Challenges.
1) Update the comment on manufacturing jobs by changing "Mexico" to "Vietnam", and give the part that starts at the words "Most of those" and stops after "content as possible.".
2) In the comment on manufacturing jobs, shorten the paragraph that begins "BS. Some of the first manufacturing jobs" and keep its main facts.
#### Selected passage
BS. Some of the first manufacturing jobs to leave the US were in industries with little unionization such as textiles, apparel, furniture and other light manufacturing. The textile industry is almost gone from the US while there is significant auto parts and assembly work still done here.

I think facts would show that heavily unionized industries in the US have lost fewer jobs due to relocation to cheap labor nations than non-unionized industries.


America and Europe have lost much of the touch labor intensive and hard to automate job functions to third world sweat shops.

Most of those jobs have been lost for 30 years when automation was not advanced enough to be economically practice.

Times have changed and with proper capitol investment many jobs can be brought back to the United States, especially if we team up with low cost labor places such as Mexico to off load the more labor intensive, not automatable job functions while still keeping as much American domestic labor content as possible.

Done properly, the concept works really well.

That was the original intent of NAFTA , but NAFTA has been perverted by Open Borders supporters and politicians paid off to sell out American workers with bad interpretations and implementations of NAFTA

No offense, but I do this for a living and have built cost models where the direct labor costs for a product were only a small fraction of the sales price and increasing the direct wage rate for production labor from Mexico levels to wages reasonable for American workers only changed the selling price by an insignificant factor - until all the stunningly costly overhead multipliers were factored in.
########
#### Material provided
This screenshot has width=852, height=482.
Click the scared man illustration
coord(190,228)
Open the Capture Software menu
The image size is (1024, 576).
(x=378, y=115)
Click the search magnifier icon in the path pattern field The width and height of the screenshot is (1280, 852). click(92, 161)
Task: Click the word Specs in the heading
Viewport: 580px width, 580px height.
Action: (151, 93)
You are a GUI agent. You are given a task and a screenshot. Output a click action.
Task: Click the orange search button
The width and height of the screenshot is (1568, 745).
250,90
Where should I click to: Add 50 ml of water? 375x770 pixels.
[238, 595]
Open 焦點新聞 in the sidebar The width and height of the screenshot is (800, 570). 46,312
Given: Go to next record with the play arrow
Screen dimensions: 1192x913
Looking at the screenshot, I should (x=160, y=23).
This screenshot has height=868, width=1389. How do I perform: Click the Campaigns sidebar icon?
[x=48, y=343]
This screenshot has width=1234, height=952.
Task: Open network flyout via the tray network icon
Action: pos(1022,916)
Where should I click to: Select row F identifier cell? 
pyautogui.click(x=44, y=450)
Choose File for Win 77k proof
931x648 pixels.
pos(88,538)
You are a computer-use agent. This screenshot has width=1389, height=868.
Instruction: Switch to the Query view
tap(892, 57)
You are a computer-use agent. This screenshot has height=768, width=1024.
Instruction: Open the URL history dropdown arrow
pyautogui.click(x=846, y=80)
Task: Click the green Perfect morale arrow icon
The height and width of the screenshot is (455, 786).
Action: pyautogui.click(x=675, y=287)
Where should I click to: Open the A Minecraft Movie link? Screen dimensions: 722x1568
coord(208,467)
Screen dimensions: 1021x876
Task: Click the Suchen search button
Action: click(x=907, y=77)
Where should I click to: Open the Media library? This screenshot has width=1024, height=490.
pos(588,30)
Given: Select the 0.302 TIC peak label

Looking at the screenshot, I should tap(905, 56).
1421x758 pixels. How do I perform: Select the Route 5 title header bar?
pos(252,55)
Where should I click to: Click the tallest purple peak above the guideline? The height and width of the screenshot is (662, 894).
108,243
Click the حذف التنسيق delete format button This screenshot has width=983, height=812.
########
Answers.
1)
Most of those jobs have been lost for 30 years when automation was not advanced enough to be economically practice.

Times have changed and with proper capitol investment many jobs can be brought back to the United States, especially if we team up with low cost labor places such as Vietnam to off load the more labor intensive, not automatable job functions while still keeping as much American domestic labor content as possible.

2) Many of the earliest US manufacturing jobs to move abroad were in lightly unionized industries such as textiles, apparel, furniture and other light manufacturing. Textiles have nearly disappeared from the US, but a lot of auto parts and assembly work still happens here.